┌─ Records for the exercise

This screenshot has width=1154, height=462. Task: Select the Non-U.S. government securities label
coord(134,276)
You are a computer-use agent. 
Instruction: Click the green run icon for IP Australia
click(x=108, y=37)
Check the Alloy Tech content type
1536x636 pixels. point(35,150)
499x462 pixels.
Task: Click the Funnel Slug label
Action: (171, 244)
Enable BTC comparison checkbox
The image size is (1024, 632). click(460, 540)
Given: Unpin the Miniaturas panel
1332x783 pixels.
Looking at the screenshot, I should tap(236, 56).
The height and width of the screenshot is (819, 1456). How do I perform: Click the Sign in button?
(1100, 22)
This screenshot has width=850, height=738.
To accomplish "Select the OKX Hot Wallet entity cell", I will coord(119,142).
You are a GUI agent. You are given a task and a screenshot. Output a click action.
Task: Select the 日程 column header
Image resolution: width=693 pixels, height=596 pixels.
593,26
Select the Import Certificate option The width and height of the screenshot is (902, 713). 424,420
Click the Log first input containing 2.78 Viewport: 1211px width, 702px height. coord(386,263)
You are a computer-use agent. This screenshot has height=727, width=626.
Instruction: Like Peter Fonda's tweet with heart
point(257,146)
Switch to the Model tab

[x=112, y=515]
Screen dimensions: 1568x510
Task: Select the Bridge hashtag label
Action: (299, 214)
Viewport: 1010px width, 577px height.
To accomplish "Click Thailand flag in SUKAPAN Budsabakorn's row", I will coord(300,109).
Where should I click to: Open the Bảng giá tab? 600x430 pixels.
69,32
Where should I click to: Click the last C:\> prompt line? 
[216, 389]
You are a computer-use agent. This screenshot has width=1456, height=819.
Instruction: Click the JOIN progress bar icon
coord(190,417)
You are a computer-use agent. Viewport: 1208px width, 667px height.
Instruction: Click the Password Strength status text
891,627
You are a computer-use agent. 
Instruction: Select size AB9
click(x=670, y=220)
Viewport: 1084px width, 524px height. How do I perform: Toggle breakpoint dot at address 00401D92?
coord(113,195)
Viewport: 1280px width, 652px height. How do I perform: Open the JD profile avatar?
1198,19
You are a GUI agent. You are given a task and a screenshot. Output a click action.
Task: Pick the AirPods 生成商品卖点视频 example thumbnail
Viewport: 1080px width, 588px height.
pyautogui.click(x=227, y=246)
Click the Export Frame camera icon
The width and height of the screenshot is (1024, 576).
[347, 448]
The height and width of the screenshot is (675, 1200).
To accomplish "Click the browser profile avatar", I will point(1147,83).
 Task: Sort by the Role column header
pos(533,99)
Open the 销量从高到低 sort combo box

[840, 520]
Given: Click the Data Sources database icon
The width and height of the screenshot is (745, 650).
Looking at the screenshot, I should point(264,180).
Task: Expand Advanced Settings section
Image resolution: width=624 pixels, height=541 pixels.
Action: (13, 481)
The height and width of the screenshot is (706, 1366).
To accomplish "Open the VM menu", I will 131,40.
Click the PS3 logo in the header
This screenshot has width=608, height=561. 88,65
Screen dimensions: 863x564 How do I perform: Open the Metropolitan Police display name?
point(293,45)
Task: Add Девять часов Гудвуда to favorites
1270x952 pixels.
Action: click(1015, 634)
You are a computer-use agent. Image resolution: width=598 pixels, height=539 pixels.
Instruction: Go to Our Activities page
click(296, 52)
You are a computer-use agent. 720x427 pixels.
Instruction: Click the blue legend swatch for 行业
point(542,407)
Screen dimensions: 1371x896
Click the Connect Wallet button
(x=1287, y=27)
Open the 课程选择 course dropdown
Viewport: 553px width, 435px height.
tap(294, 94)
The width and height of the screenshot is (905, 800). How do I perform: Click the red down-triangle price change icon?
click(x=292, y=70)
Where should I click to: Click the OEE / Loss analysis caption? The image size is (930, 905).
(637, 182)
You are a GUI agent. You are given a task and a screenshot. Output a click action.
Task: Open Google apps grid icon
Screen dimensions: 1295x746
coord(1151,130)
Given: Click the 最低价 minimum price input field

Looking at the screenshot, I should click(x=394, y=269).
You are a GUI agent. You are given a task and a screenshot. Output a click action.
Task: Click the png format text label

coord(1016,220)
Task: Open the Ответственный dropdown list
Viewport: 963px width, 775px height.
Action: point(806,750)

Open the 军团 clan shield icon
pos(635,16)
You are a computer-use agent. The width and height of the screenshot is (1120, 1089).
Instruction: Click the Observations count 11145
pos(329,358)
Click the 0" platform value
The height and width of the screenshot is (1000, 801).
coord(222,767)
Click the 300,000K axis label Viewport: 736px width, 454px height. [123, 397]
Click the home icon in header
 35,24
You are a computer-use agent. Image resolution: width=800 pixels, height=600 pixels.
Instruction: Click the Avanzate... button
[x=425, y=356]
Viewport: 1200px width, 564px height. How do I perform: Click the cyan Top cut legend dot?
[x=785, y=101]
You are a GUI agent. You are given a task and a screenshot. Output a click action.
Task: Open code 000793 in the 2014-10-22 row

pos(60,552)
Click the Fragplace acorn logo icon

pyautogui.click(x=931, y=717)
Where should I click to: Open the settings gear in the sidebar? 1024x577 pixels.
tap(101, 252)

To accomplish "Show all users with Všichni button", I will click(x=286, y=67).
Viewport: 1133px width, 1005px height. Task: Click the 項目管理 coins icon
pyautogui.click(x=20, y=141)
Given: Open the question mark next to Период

└─

## Assignment:
Beginning at the line above that contains "Viewport: 1280px width, 652px", return each line exactly through the line that contains "Task: Pick the", and no others.

## Written response:
Viewport: 1280px width, 652px height. How do I perform: Open the JD profile avatar?
1198,19
You are a GUI agent. You are given a task and a screenshot. Output a click action.
Task: Pick the AirPods 生成商品卖点视频 example thumbnail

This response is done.